FOURTH AMENDMENT TO LEASE
EXHIBIT 10.5
FOURTH AMENDMENT TO LEASE
THIS FOURTH AMENDMENT TO LEASE (this “Amendment”) is made this 20th day of July, 2005 by and between 750 UNIVERSITY, LLC, a California limited liability company (“Landlord”), and HI/FN, INC., a Delaware corporation (“Tenant”).
R E C I T A L S
A. Tenant currently leases from Landlord approximately twenty-seven thousand one hundred seventy-three (27,173) square feet of space located at 000 Xxxxxxxxxx Xxxxxx, Xxxxx 000, Xxx Xxxxx, Xxxxxxxxxx (the “Current Premises”) pursuant to that certain lease dated November 13, 1997, as amended by that certain First Amendment to Lease dated June 24, 1999, that certain Second Amendment to Lease dated January 31, 2001 and that certain Third Amendment to Lease dated December 15, 2003 (collectively, the “Lease”). The Current Premises are shown on Exhibit A attached hereto.
B. The Lease provides for a termination date of September 24, 2005. Tenant desires to extend the term of the Lease for an additional period of four (4) years.
C. Tenant also desires to reduce the size of the Premises, for purposes of the Lease, by subtracting that certain space consisting of approximately seven thousand two hundred forty-seven (7,247) square feet (the “Reduction Space”) as shown on Exhibit A attached hereto.

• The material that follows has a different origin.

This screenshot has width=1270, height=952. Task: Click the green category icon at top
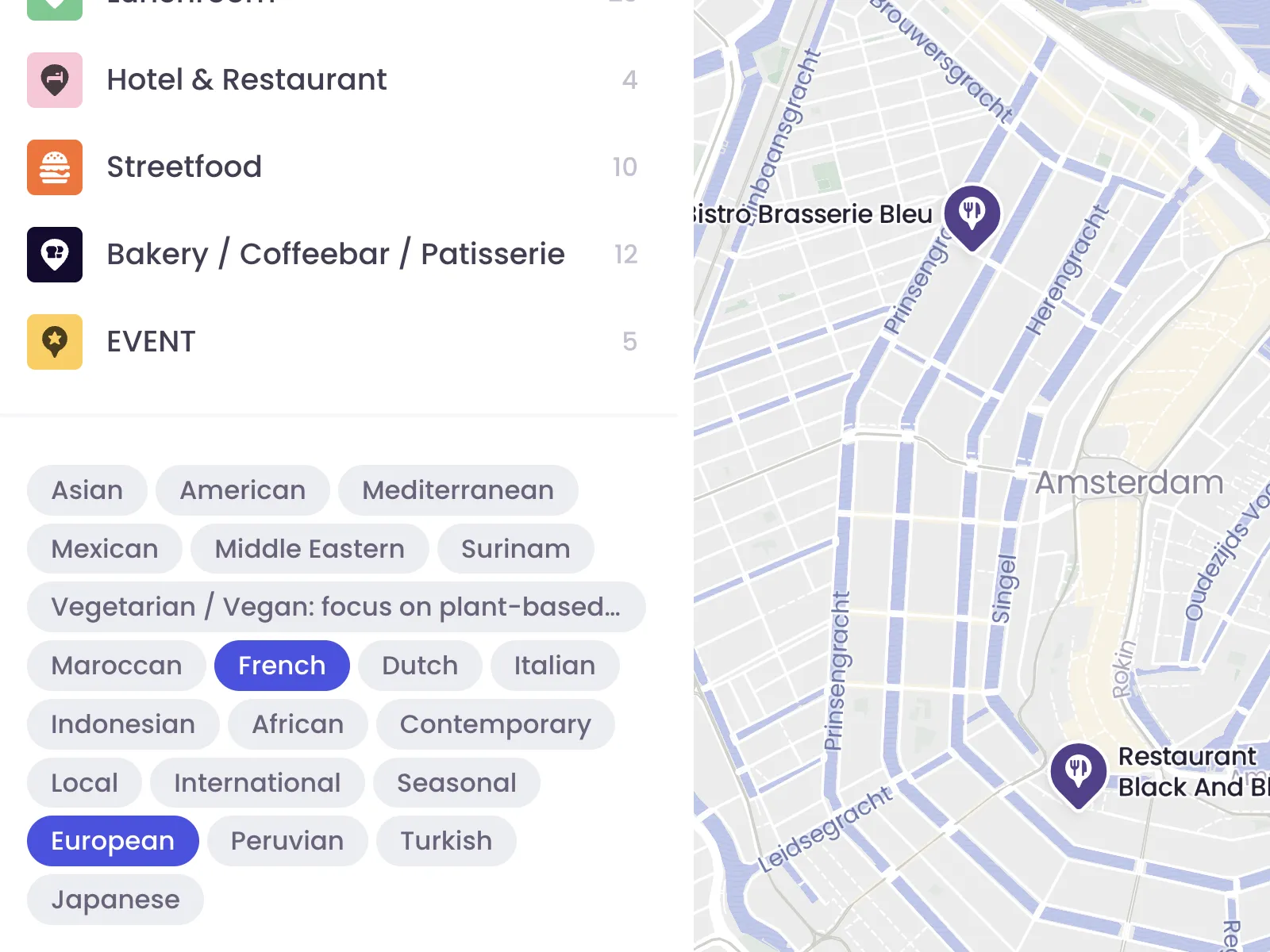pyautogui.click(x=55, y=6)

D. Landlord is willing to extend the term of the Lease and reduce the size of the Premises on the terms and conditions specified herein.

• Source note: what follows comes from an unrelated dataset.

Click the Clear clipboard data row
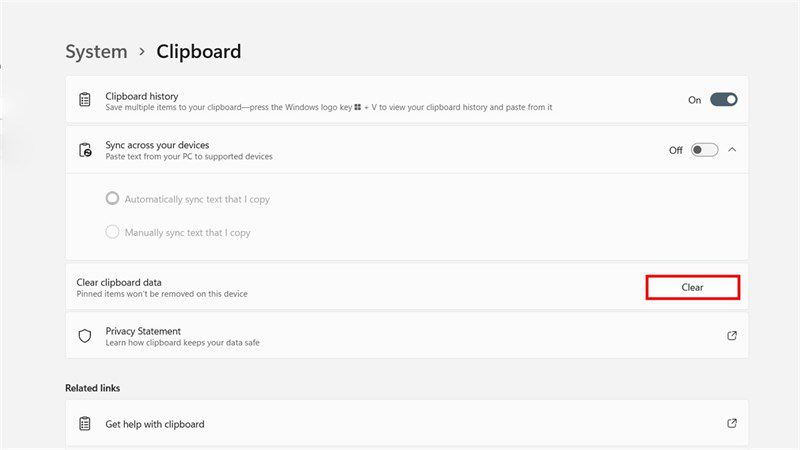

NOW, THEREFORE, in consideration of the above recitals and the mutual covenants and agreements contained herein, the parties hereto agree and hereby amend the Lease as follows:
1. Term. The term of the Lease is hereby extended for four (4) years from and after September 25, 2005, so that the term of the Lease shall extend to and include September 24, 2009. The period commencing on September 25, 2005 and ending on September 24, 2009 is referred to herein as the “Extended Term.”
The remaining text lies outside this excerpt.